Pour conclure, j’ai fait revivre Lily Moya au XXIe. De nos jours, elle serait sûrement afro-féministe. Né aux États-Unis, ce mouvement a été principalement impulsé par Angela Davis. Ce courant féministe considère que la voix des femmes noires ou afro-descendantes n’a pas trouvé sa place dans le mouvement féministe « occidental ». Lily aurait aimé l’essai de l’écrivaine nigériane, Chimamanda Ngozi Adichie[2] qui prodigue les conseils suivants :

« Apprends à lire Chizalum. Apprends-lui à lire à aimer les livres. Le mieux est encore de lui montrer simplement l’exemple du quotidien. Si elle te voit lire, elle comprendra que c’est une bonne chose. Même si elle ne devait pas aller à l’école et se contenter de lire des livres, elle aurait sûrement davantage qu’un enfant éduqué de façon conventionnelle. Les livres l’aideront à comprendre et à questionner le monde, ils l’aideront à s’exprimer, et ils l’aideront dans tout ce qu’elle voudra faire plus tard : qu’elle soit cheffe, scientifique ou chanteuse, les compétences apportées par la lecture seront utiles dans tous les cas. Je ne parle pas de livres scolaires.
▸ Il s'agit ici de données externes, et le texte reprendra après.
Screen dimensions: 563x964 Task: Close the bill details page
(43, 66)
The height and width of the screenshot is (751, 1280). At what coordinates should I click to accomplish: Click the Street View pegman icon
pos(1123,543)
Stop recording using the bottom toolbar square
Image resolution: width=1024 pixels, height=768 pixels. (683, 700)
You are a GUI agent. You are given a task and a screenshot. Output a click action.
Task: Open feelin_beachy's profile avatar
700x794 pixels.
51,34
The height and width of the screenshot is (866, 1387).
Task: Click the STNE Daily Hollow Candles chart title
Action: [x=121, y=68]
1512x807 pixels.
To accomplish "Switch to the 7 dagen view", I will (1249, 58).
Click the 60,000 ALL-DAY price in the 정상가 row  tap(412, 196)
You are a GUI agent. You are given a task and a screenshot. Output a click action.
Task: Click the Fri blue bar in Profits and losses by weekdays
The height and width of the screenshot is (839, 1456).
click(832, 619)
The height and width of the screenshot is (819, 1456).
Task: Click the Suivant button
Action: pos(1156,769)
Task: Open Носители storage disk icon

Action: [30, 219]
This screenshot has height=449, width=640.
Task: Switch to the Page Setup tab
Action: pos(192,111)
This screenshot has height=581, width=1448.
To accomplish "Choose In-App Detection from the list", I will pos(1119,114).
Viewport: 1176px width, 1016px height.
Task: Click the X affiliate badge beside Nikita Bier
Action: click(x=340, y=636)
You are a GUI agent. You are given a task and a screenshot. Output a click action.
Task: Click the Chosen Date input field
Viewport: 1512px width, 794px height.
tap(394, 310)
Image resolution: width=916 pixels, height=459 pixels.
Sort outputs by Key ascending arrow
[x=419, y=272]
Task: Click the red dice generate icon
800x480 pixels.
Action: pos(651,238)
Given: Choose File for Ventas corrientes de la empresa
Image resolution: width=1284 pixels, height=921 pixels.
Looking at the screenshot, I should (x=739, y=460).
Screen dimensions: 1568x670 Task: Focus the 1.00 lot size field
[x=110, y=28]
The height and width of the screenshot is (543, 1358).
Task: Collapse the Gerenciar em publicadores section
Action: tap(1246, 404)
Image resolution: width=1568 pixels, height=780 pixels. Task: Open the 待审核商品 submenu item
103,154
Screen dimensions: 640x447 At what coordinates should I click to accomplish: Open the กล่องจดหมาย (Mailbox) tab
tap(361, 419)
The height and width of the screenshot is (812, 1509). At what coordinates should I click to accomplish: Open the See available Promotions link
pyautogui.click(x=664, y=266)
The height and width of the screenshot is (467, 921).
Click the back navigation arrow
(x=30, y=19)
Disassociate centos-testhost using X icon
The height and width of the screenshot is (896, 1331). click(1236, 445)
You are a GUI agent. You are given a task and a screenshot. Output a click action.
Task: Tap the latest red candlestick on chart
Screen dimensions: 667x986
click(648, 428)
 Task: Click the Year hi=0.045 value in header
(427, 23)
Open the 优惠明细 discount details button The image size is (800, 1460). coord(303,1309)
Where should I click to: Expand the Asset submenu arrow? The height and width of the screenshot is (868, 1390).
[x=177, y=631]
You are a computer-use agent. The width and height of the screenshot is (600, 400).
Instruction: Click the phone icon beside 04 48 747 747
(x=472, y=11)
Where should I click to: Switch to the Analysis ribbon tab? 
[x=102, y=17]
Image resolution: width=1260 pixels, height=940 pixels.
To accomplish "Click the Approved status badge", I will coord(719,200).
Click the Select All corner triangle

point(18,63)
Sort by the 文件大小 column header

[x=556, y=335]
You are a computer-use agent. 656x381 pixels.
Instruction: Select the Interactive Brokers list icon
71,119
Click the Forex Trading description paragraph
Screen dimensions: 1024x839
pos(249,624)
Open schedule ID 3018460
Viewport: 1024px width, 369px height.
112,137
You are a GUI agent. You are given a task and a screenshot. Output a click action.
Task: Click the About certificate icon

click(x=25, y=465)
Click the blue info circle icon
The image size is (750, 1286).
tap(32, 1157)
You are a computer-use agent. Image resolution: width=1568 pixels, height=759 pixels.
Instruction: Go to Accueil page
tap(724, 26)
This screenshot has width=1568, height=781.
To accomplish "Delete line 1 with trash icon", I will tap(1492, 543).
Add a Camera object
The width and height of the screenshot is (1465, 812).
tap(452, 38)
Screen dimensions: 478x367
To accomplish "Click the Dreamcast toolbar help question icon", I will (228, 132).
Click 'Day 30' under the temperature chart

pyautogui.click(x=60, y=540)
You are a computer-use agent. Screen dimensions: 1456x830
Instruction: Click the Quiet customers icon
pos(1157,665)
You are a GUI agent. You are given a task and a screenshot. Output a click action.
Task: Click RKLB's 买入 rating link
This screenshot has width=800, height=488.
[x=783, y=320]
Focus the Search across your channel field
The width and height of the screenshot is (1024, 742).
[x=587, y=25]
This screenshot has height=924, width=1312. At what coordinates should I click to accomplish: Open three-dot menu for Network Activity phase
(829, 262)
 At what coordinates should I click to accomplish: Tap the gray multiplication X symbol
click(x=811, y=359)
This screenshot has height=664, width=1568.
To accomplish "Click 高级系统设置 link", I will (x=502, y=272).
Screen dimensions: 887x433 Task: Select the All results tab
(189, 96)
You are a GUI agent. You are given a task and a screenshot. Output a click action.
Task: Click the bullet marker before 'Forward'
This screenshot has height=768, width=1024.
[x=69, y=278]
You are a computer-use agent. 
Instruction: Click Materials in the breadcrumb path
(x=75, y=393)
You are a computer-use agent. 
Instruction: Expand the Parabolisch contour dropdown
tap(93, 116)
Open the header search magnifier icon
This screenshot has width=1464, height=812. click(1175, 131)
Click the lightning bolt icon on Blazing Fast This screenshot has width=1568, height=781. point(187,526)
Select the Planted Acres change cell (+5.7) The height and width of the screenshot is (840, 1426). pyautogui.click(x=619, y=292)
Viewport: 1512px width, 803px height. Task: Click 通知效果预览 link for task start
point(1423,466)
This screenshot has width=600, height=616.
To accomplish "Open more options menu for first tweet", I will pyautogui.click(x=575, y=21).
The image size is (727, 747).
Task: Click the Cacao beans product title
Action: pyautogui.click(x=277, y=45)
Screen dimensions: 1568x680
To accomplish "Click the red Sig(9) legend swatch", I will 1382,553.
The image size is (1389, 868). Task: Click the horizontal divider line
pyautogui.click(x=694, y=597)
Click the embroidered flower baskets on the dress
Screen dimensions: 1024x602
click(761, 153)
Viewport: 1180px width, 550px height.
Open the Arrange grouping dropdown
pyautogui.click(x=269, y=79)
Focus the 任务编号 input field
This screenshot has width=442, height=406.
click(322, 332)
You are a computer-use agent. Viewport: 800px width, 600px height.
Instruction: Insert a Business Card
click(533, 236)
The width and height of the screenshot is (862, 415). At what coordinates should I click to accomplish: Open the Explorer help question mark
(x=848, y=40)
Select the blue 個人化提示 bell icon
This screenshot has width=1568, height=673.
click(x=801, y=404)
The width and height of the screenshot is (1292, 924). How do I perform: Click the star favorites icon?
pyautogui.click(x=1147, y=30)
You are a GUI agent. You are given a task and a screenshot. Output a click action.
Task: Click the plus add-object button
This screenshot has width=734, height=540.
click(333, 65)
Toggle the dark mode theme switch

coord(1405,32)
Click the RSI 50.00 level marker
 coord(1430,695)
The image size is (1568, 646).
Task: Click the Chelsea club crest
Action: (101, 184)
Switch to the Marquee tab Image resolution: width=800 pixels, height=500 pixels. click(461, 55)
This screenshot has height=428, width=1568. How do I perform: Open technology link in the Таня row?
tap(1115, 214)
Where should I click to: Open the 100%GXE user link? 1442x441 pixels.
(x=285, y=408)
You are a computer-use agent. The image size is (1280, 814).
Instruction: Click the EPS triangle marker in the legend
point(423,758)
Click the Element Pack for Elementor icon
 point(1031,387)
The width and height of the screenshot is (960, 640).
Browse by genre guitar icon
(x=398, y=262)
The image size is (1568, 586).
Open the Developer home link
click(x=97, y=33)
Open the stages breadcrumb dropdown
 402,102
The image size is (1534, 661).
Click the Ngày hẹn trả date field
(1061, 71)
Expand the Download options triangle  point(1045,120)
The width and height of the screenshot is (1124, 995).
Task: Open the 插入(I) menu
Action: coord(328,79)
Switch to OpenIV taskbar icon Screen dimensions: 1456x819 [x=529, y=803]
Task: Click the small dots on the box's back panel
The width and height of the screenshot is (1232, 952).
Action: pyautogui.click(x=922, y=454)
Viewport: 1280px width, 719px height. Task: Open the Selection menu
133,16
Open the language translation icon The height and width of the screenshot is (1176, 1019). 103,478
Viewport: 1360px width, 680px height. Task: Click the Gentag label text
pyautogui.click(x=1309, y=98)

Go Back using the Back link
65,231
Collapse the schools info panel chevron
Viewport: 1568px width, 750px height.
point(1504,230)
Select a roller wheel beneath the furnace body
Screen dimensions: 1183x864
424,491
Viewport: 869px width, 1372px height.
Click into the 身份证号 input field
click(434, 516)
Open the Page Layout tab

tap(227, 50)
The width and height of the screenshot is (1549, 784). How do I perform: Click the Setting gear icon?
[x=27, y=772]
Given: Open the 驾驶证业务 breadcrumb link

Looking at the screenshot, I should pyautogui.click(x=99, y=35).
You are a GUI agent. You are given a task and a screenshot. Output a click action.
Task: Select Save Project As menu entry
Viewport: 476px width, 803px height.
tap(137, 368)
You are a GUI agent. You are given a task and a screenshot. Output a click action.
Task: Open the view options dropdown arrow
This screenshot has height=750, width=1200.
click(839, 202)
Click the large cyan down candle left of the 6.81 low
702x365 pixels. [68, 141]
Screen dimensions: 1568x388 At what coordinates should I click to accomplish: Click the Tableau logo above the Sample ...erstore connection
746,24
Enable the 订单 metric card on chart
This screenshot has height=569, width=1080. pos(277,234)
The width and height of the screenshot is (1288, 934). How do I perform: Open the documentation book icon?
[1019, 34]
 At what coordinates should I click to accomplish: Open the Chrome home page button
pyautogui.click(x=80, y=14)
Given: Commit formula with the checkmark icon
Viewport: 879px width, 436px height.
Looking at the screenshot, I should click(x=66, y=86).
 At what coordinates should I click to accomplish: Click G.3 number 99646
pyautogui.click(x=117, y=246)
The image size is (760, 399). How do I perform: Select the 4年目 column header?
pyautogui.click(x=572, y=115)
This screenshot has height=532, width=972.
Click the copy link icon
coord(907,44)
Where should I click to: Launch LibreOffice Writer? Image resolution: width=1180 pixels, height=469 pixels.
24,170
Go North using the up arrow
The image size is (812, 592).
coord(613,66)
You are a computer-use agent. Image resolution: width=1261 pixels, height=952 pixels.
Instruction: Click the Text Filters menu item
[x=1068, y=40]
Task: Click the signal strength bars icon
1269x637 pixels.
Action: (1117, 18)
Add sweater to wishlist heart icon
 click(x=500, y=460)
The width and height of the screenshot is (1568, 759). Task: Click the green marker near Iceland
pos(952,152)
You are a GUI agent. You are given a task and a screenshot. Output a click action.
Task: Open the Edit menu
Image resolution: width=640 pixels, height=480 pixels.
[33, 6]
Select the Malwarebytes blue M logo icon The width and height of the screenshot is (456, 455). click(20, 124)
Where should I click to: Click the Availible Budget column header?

Je parle de livres qui n’ont rien à voir avec l’école, d’autobiographies, de romans et de livres historiques. »

Lily Moya n’est « pas une poupée expérimentale ». Elle a ouvert la voie de la connaissance pour les filles dans un pays qui a instauré un racisme d’État : l’Afrique du Sud.

[1] Marks, Shula, Not Either Experimental Doll : The separate Worlds of Three South Africain women, Pietermariztburg, University of Natal Press, 1987.

[2] Ngozi Adichie, Chimamanda, Chère Ijeawele ou un manifeste pour une éducation féministe, Gallimard, 2017.

Chantal Ahounou est historienne, docteure en histoire de l'université Denis Diderot, Paris VII. Spécialiste de l'histoire de l'Afrique du Sud, elle s’est particulièrement intéressée aux conséquences de l'apartheid dans l'éducation entre 1948 et 1994. Son nouveau champ de recherche se focalise sur les formes de résistance des artistes, des poètes, des cinéastes et des intellectuels durant cette période.